7. 1999-2000 Double Digit Year (Y2K)
Various disasters were predicted by many IT sources, but in the end, there were none! Despite predictions of this computer doomsday and the devastation it would provoke, the powers that be kept to the original double digits program. As a result, it has been estimated that $ billions were spent to avoid the Millennium Bug, that didn’t happen.
8. 1998 Mars climate observation
The Mars Climate Orbiter and Mars Polar Lander were spacecraft in a program designed to study the weather on planet Mars, including the climate, water and carbon dioxide content of the atmosphere. However, a sub-contractor used the American imperial units, as opposed to the NASA specified European metric units.
The result was that a navigation error occurred, causing the Polar Lander to fly low in the atmosphere and be destroyed.

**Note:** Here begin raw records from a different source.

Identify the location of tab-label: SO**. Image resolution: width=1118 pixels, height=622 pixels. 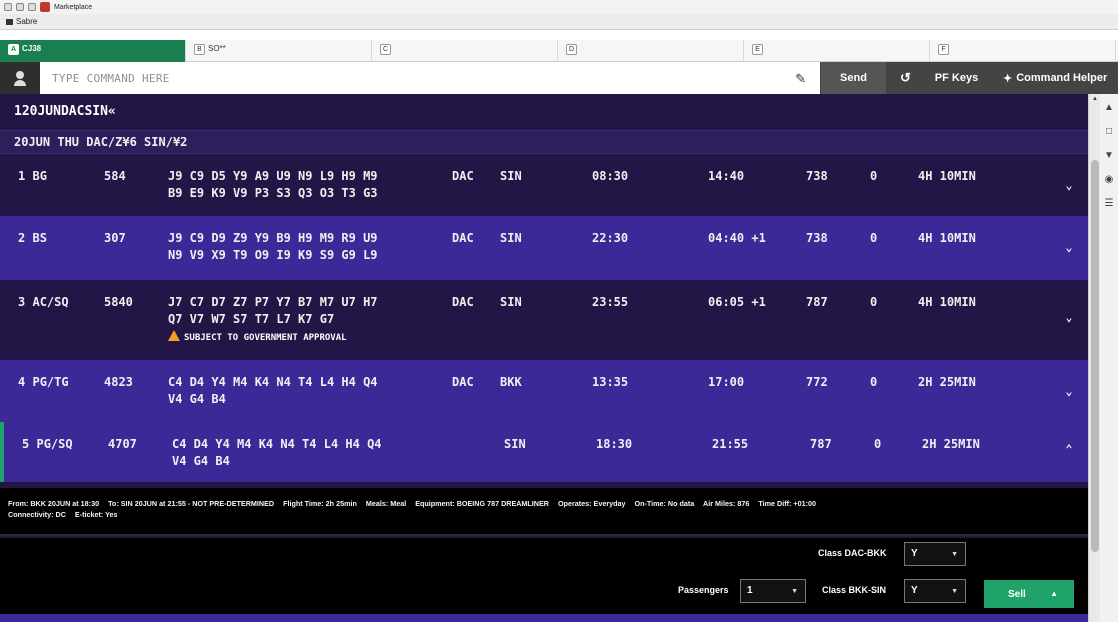
(217, 48).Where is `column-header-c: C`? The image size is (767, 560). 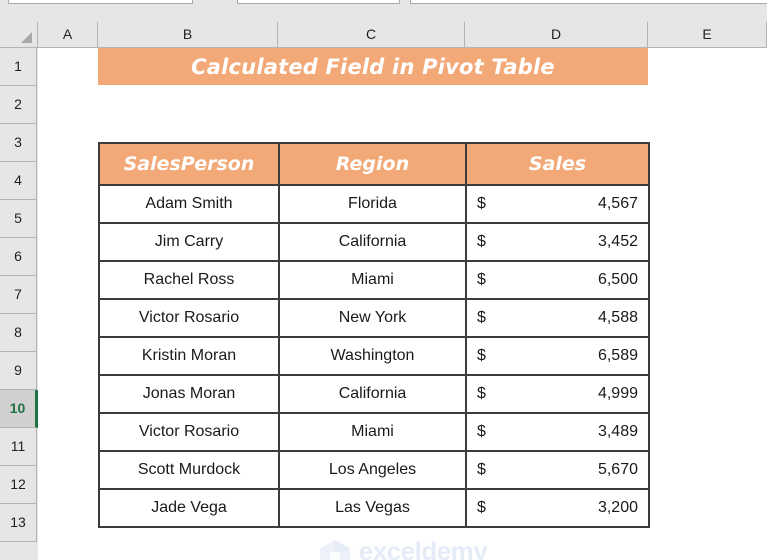
column-header-c: C is located at coordinates (372, 34).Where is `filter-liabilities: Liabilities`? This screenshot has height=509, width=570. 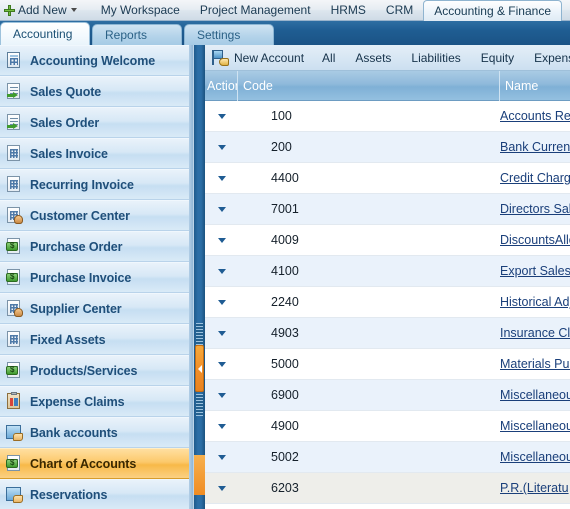 filter-liabilities: Liabilities is located at coordinates (436, 58).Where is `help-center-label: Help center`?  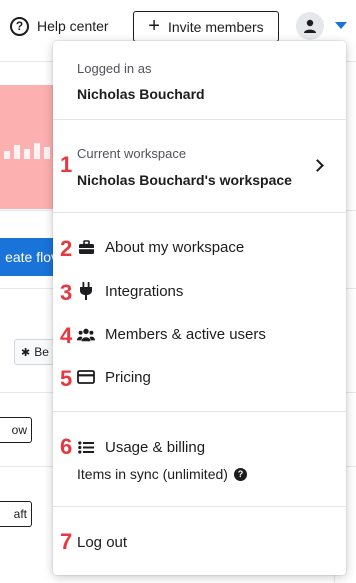
help-center-label: Help center is located at coordinates (73, 26). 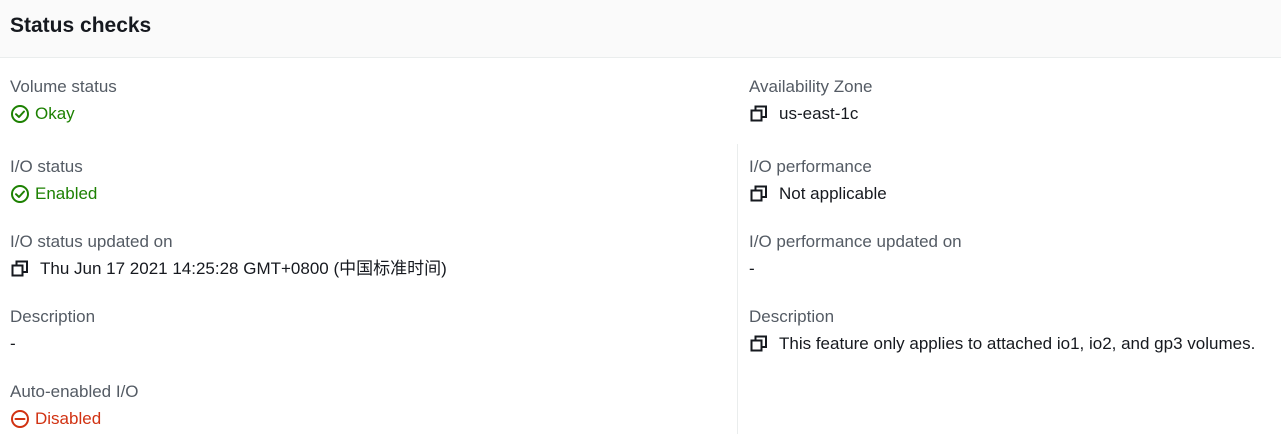 What do you see at coordinates (66, 194) in the screenshot?
I see `io-status-text: Enabled` at bounding box center [66, 194].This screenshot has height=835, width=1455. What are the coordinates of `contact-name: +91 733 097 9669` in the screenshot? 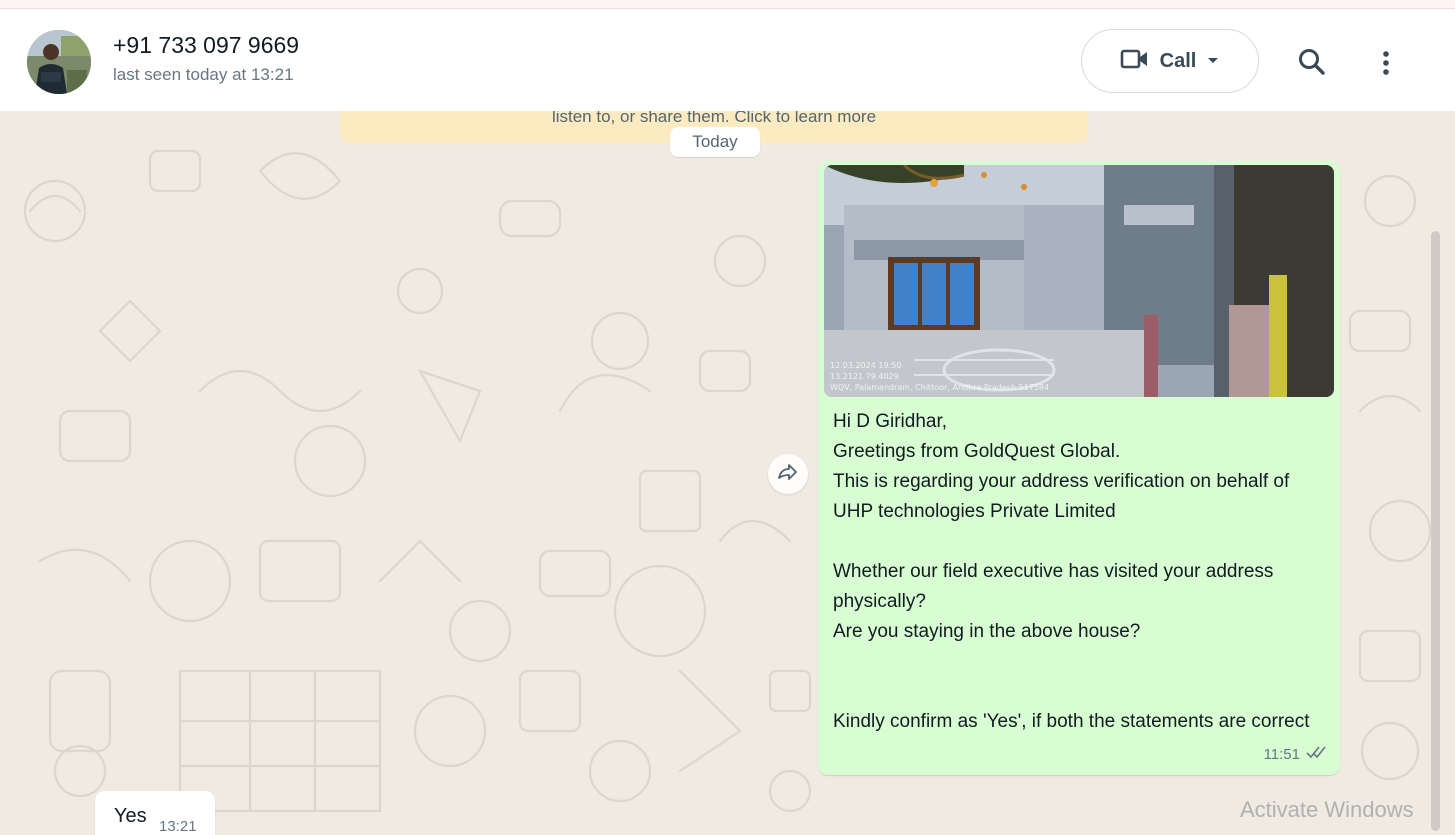 It's located at (206, 46).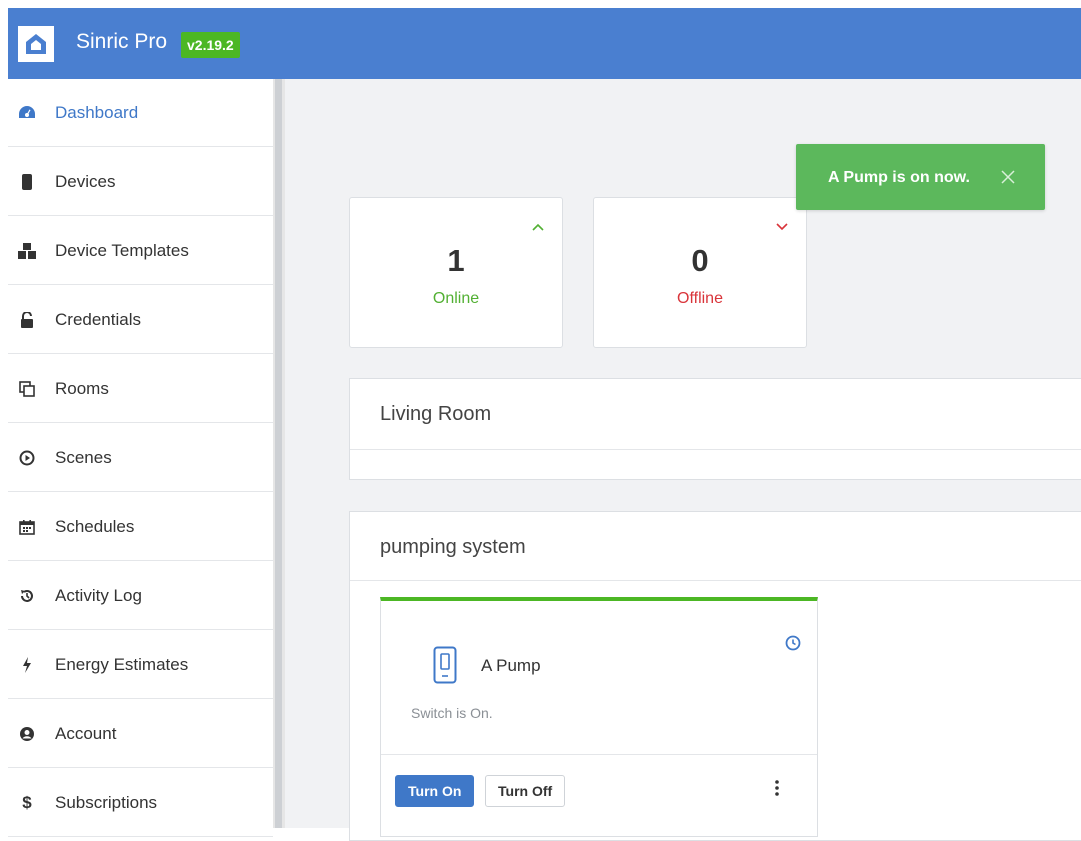  What do you see at coordinates (86, 733) in the screenshot?
I see `sidebar-item-label: Account` at bounding box center [86, 733].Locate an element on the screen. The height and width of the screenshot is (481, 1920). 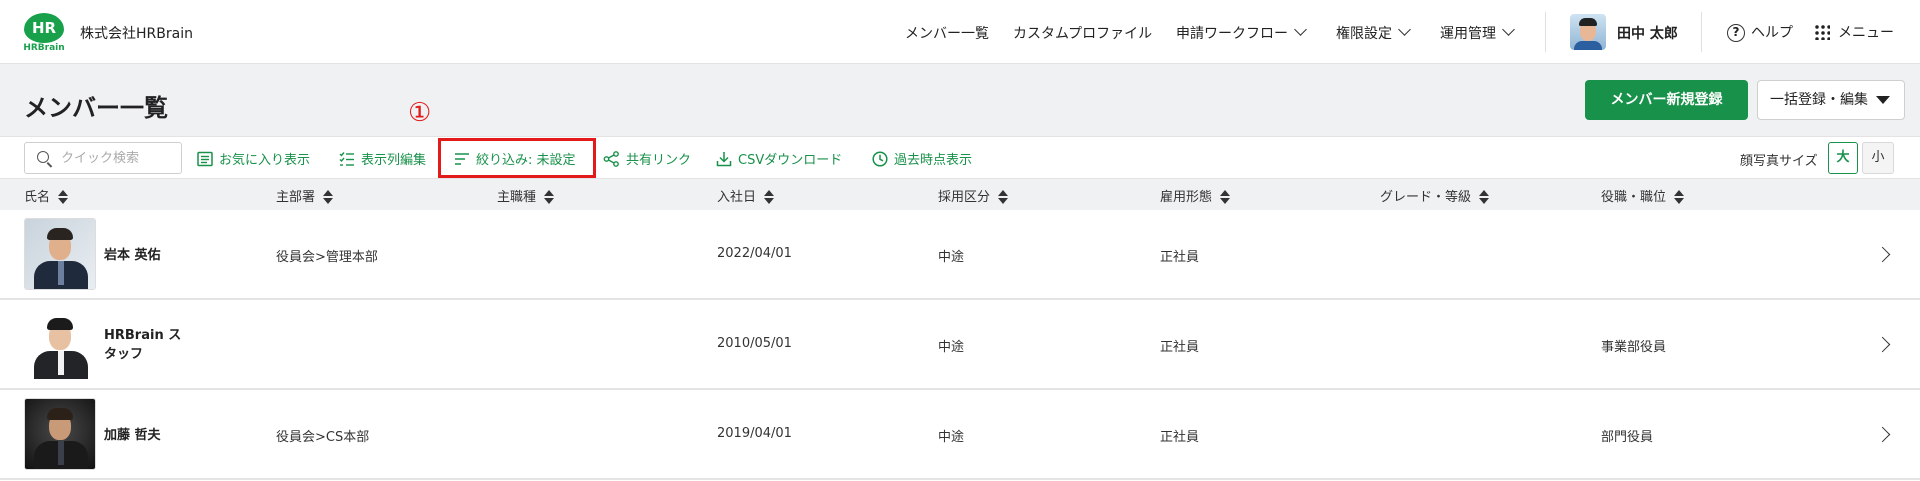
member-name: 岩本 英佑 is located at coordinates (144, 256).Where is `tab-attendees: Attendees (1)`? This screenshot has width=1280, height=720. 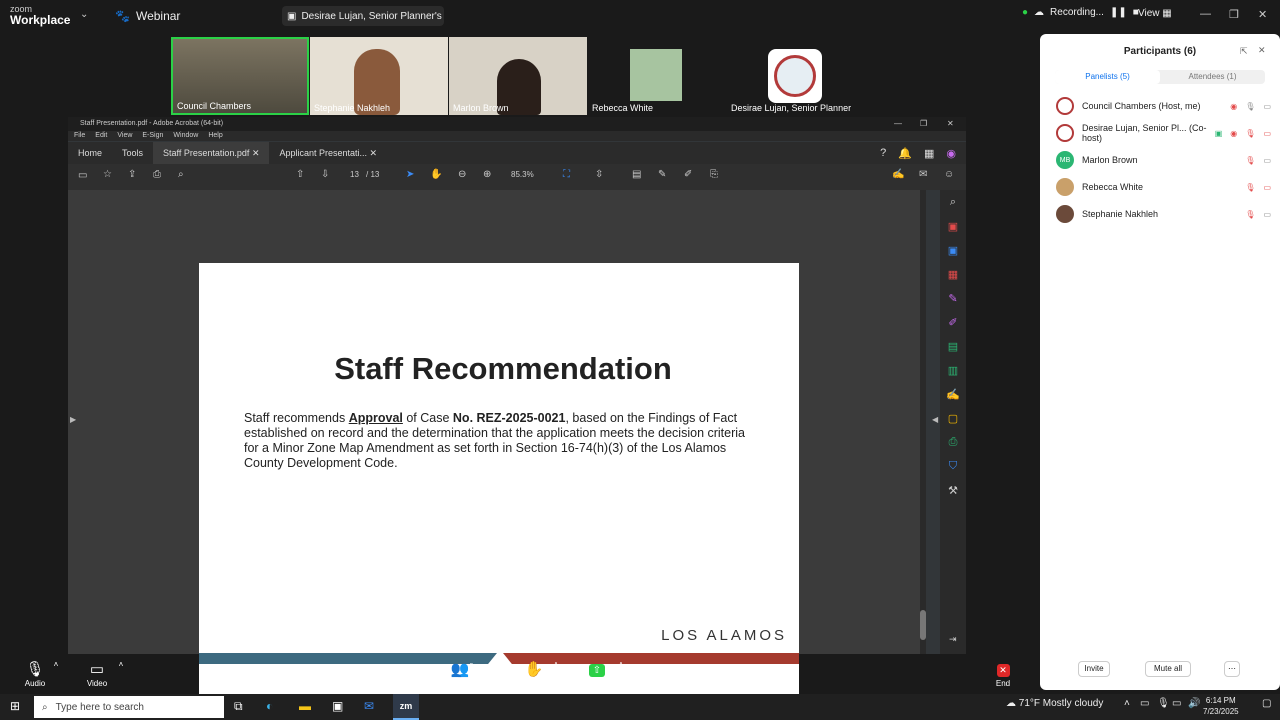 tab-attendees: Attendees (1) is located at coordinates (1212, 77).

9. 2007 Flights grounded in LA
A network card was determined to be responsible for about 17,000 aircraft being grounded at Los Angeles International Airport. The card instead of shutting down as it should, allegedly kept sending incorrect data across the network.
The result was that data kept flooding out until striking the complete network of the United States Customs and Border Protection (USCBP) agency, bringing it to a complete halt. Accordingly, no person for about 8 hours could be authorized to enter or leave the USA.
10. 1999 Siemens computer system strikes out
Summer holiday time in the UK and about 500,000 British citizens discovered their new passports could not be issued on time. The reason was that the Passport Agency had introduced a new Siemens computer system, but without testing it thoroughly and training their staff first.
With a vast number of disappointed people missing out on their holidays, the Home Office was forced to pay £ millions in compensation. The reason for an unexpectedly high demand for passports was that the law had recently been changed and for the first time, all children under the age of 16 years needed a passport if they were traveling abroad.
Many of these disasters serve as perfect reminders that information technology is not perfect, just like people. Preventing them takes careful thought, and in some cases, a viable business continuity plan.
Either way, it’s clear that disasters like these will continue to happen as long as we lack the dilligence (and sometimes common sense) to mitigate them.